No, it is not a must to get good plant growth. Obviously, it will dramatically improve your plant growth, along with the right lighting. However... It is not necessary. I myself only use Seachem's Excel, which is an alternative to CO2. In my opinion, its not as good, but the most cost effective option (within my budget) i have for a 75 gallon. That would also be a good choice for you.

Or... you could go the route, especially with a tank that size, of DIY Co2. There are numerous articles all over this site about diy, and with a tank that small, it wouldn't be a bad idea if you wanted Co2. It is muchhhh cheaper for a tank that size, but for larger tanks, its more cost effective to buy pressurized co2 in the long run. 

Hope this helps!!


----------



## geeks_15 (Dec 9, 2006)

No, no, no.

You can grow many plants without CO2 or any carbon supplement. I have many planted tanks with no supplemental CO2 or carbon (excel).

The key will be the level of lighting (not too much, not too little), and plant selection. Many of the most commonly found plants will grow with low light and no CO2. Try anubias, java fern, java moss, cryptocorynes.

Check out the El Natural forum for tons of information on low cost, low maintenance, planted tanks. Diane Walstad also wrote a book about this type of 'natural' aquarium that is full of great info.


----------



## rollinkansas (Nov 16, 2009)

Thanks a lot for the reply. Anubias, and utrics, and simple plants were what I was looking for. I have kept reef tanks, and keep orchids, but havent ventured into the freshwater plants yet.
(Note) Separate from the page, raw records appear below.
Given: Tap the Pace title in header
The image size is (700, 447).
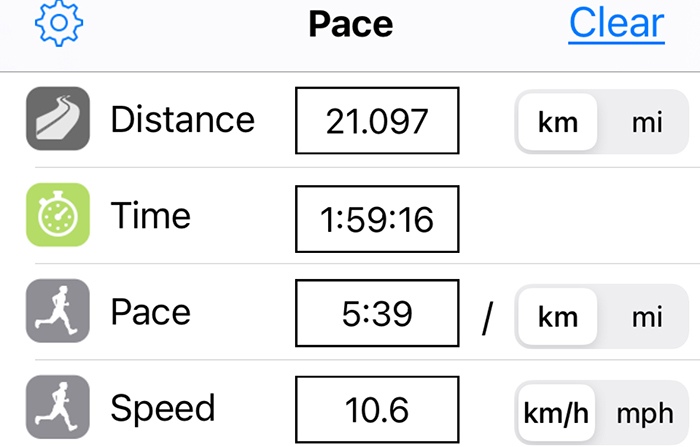Looking at the screenshot, I should click(x=351, y=24).
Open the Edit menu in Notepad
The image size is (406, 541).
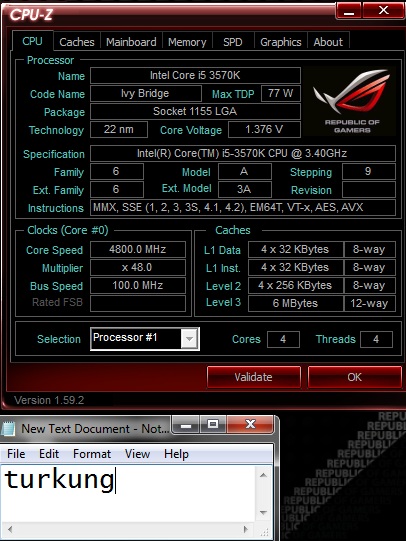[x=49, y=454]
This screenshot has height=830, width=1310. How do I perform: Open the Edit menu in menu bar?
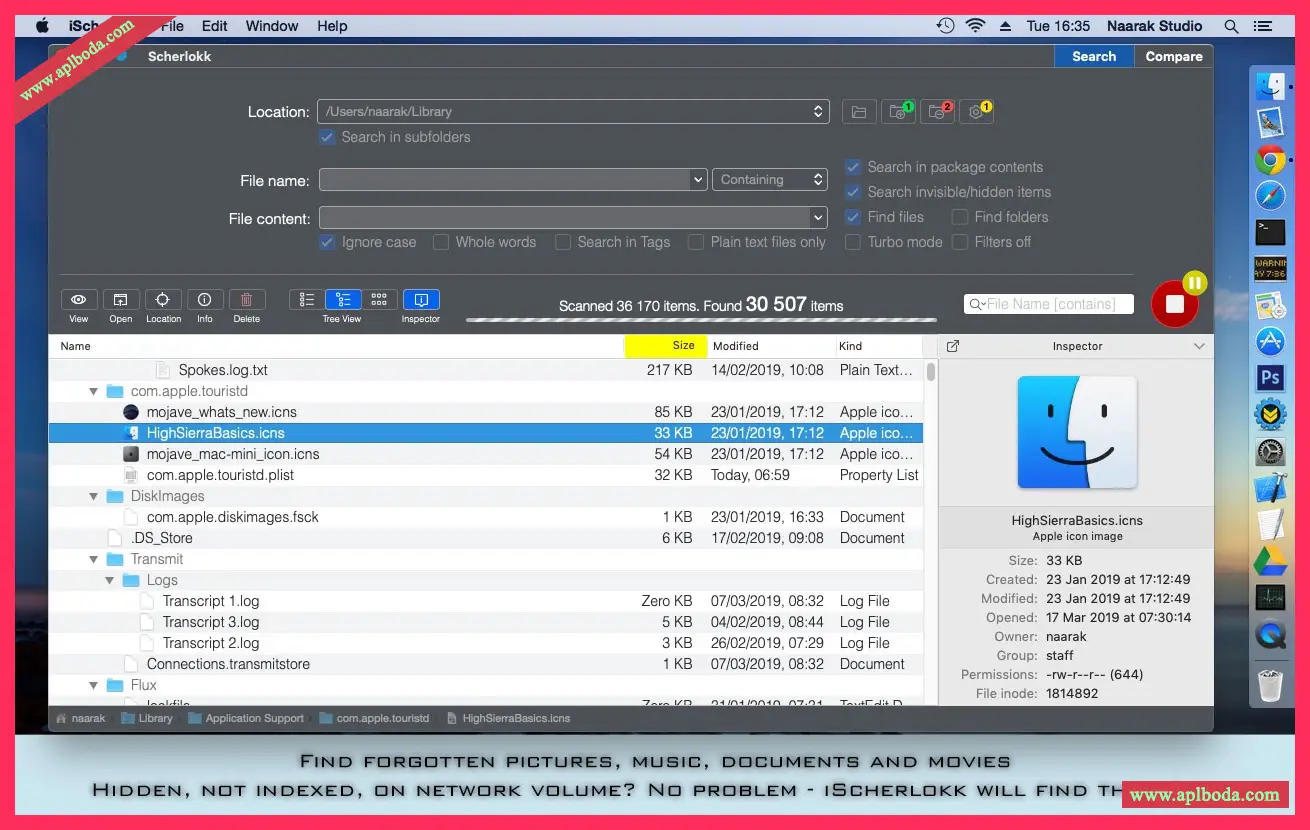pyautogui.click(x=214, y=26)
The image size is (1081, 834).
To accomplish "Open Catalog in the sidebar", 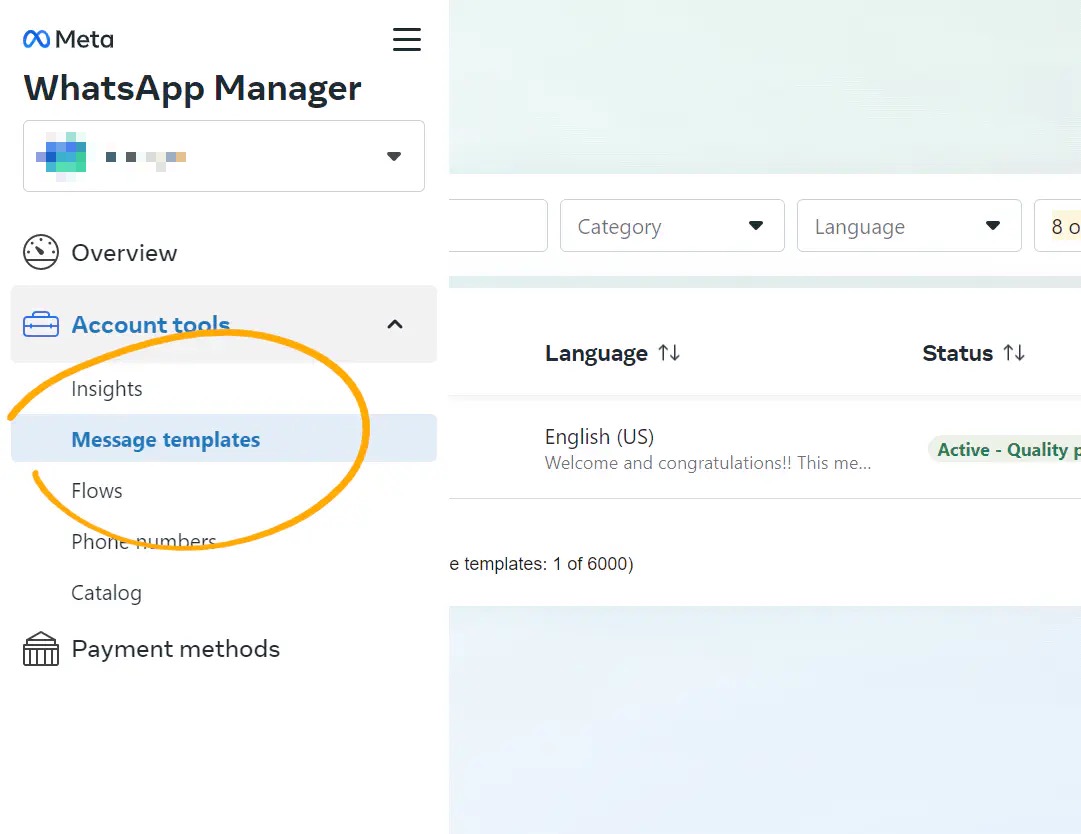I will [106, 593].
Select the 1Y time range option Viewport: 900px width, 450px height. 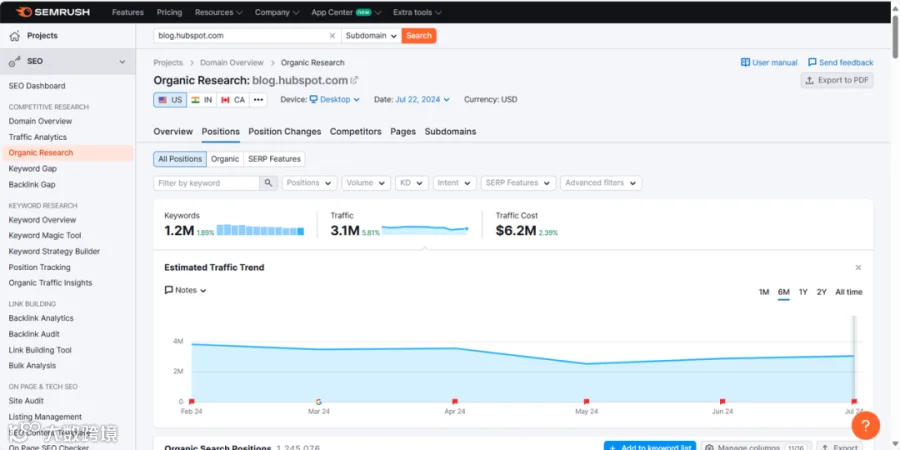[803, 292]
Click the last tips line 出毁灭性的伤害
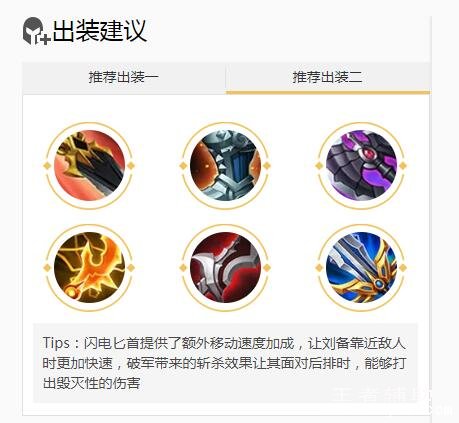 [92, 383]
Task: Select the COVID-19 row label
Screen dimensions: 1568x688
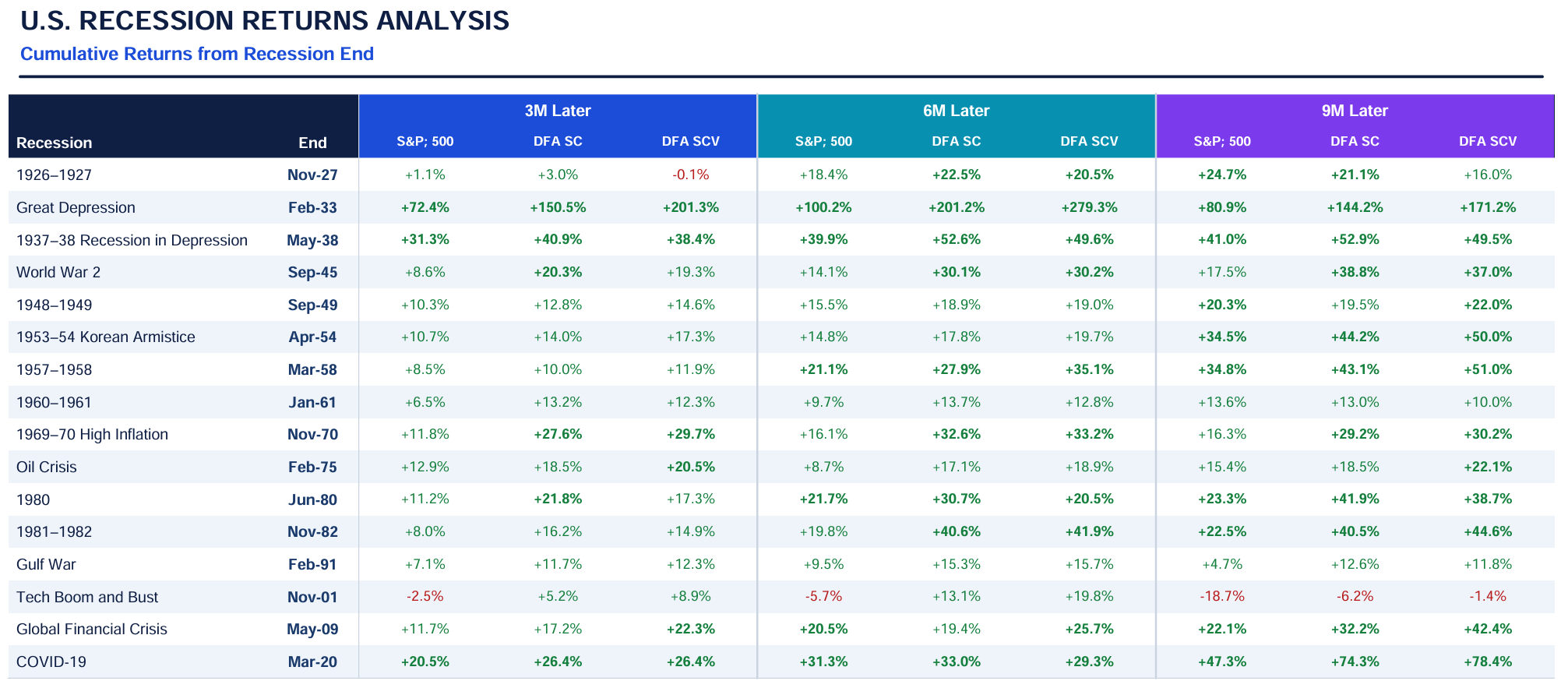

And also, they told me at the fish place I could grow these simple plants in just straight black gravel? They said I could obviously add things to make it better for the plants, but they werent necessary either. Is this true as well that I can get away with just straight black gravel?


----------



## ghengis (Jun 11, 2008)

"Straight black gravel" is what I use. It's probably not as effective as some of the ADA type gear, but it does the job. Just look for a grain size around 1-2mm, this will give plenty of purchase for the roots and allow them to "breathe" also...


----------



## flashbang009 (Aug 6, 2009)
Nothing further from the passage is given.